TO BE DONE: Reproduce the data word for word, beginning at its first line and stopping after the line that contains "The height and width of the screenshot is (372, 800).".

TASK INPUTS:
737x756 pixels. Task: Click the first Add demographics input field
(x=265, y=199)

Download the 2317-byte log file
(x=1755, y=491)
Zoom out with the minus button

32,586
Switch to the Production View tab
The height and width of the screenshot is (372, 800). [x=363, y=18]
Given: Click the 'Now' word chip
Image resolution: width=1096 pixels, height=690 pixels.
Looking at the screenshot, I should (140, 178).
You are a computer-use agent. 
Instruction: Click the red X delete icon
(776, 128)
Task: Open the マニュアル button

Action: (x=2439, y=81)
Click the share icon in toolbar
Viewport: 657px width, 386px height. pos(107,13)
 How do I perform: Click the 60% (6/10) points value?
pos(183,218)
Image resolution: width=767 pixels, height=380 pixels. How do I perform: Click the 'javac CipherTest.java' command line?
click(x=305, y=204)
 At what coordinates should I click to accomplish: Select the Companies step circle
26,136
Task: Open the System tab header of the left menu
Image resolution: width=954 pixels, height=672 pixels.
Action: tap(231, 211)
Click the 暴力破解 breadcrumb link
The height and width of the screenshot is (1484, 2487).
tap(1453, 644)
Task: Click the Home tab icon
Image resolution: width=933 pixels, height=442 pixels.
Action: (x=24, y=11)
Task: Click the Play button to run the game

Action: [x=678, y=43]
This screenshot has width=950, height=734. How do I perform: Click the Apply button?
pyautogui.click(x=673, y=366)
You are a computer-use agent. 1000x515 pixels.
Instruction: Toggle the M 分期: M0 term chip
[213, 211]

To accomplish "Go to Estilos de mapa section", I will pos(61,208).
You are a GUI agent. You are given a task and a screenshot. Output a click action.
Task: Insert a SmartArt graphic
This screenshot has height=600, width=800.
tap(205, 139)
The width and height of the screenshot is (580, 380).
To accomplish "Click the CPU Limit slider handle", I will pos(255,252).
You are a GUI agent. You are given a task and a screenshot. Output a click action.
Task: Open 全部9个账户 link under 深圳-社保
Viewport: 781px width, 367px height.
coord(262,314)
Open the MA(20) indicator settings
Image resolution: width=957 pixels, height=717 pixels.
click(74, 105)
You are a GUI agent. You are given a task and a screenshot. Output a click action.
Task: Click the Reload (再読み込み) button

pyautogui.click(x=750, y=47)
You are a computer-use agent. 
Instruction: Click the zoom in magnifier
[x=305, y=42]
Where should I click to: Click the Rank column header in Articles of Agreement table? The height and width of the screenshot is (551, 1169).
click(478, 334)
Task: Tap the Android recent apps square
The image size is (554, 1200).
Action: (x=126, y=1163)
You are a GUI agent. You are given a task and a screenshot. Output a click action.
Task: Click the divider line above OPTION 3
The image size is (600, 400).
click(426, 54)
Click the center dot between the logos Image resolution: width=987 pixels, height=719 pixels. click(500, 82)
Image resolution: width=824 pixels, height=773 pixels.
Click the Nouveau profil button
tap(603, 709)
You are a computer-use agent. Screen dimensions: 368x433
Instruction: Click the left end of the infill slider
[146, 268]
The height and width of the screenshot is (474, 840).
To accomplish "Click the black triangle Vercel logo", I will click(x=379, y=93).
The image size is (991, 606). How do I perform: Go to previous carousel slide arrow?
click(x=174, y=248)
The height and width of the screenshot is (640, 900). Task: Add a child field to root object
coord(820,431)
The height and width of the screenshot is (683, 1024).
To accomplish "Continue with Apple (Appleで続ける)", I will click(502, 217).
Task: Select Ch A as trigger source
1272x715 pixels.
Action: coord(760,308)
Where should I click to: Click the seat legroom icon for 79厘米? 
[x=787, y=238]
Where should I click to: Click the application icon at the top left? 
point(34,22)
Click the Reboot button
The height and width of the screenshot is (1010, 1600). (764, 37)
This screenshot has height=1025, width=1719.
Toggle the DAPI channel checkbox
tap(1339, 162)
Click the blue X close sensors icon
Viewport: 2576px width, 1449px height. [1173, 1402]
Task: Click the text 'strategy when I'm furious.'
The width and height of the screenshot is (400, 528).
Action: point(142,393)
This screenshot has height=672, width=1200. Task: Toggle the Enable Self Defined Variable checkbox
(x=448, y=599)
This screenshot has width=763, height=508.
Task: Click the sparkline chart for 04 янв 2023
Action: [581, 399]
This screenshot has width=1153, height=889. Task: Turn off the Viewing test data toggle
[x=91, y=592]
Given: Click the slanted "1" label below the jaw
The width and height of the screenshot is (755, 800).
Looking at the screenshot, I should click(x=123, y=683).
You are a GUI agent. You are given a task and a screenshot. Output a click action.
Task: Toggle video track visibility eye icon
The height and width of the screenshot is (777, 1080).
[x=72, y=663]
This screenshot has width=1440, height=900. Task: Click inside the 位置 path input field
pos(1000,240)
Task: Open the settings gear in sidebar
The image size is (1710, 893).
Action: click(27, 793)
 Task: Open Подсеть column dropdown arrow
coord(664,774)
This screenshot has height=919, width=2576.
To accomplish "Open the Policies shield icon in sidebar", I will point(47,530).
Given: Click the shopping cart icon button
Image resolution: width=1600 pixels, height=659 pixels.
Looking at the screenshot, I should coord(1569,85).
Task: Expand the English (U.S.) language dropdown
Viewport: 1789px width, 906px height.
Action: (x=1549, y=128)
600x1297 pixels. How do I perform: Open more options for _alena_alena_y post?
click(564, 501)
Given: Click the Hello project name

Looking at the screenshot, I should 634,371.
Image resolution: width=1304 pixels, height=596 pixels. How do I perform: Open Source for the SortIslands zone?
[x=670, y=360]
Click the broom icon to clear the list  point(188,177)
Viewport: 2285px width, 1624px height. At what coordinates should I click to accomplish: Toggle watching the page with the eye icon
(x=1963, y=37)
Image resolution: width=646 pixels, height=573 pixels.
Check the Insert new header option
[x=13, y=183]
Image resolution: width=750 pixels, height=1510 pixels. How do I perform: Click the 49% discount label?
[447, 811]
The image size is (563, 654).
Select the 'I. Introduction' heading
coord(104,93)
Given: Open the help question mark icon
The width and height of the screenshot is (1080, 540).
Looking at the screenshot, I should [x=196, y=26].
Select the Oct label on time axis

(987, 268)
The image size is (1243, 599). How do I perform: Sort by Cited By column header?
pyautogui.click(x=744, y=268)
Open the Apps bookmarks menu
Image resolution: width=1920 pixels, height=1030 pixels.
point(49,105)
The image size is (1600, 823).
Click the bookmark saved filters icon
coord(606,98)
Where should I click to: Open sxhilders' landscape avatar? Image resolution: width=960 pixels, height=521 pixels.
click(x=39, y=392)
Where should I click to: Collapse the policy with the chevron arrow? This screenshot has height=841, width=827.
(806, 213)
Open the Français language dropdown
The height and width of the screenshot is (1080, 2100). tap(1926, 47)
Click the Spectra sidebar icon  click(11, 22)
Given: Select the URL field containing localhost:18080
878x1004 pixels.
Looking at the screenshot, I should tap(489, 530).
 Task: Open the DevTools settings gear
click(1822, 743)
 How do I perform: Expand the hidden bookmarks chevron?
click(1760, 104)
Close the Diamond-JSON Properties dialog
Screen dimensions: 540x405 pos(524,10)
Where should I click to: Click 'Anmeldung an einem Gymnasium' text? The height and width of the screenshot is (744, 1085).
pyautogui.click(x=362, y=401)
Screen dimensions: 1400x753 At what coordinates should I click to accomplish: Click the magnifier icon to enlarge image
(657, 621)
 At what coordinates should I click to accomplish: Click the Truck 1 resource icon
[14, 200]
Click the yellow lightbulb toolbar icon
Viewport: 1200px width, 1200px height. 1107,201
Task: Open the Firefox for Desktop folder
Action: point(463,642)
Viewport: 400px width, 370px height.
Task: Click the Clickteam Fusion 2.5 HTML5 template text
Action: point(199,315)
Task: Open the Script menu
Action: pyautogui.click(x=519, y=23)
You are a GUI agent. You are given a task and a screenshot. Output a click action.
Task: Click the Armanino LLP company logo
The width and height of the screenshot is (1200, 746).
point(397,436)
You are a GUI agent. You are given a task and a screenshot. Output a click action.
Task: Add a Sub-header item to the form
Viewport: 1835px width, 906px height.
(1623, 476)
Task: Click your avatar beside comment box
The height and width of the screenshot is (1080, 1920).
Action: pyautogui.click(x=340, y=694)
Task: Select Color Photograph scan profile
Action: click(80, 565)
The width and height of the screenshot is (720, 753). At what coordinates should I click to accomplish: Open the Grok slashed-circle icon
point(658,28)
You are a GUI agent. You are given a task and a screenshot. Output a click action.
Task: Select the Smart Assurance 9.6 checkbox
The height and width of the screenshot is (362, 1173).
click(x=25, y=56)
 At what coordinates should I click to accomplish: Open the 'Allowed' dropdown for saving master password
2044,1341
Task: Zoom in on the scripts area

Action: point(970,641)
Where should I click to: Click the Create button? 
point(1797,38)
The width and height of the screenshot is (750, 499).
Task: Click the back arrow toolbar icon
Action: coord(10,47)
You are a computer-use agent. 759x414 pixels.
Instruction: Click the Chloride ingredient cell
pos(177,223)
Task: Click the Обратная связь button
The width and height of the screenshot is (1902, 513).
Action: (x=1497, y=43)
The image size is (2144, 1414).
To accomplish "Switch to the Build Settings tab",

COMPLETE OUTPUT:
737x756 pixels. Task: Click the first Add demographics input field
(x=265, y=199)

Download the 2317-byte log file
(x=1755, y=491)
Zoom out with the minus button

32,586
Switch to the Production View tab
The height and width of the screenshot is (372, 800). [x=363, y=18]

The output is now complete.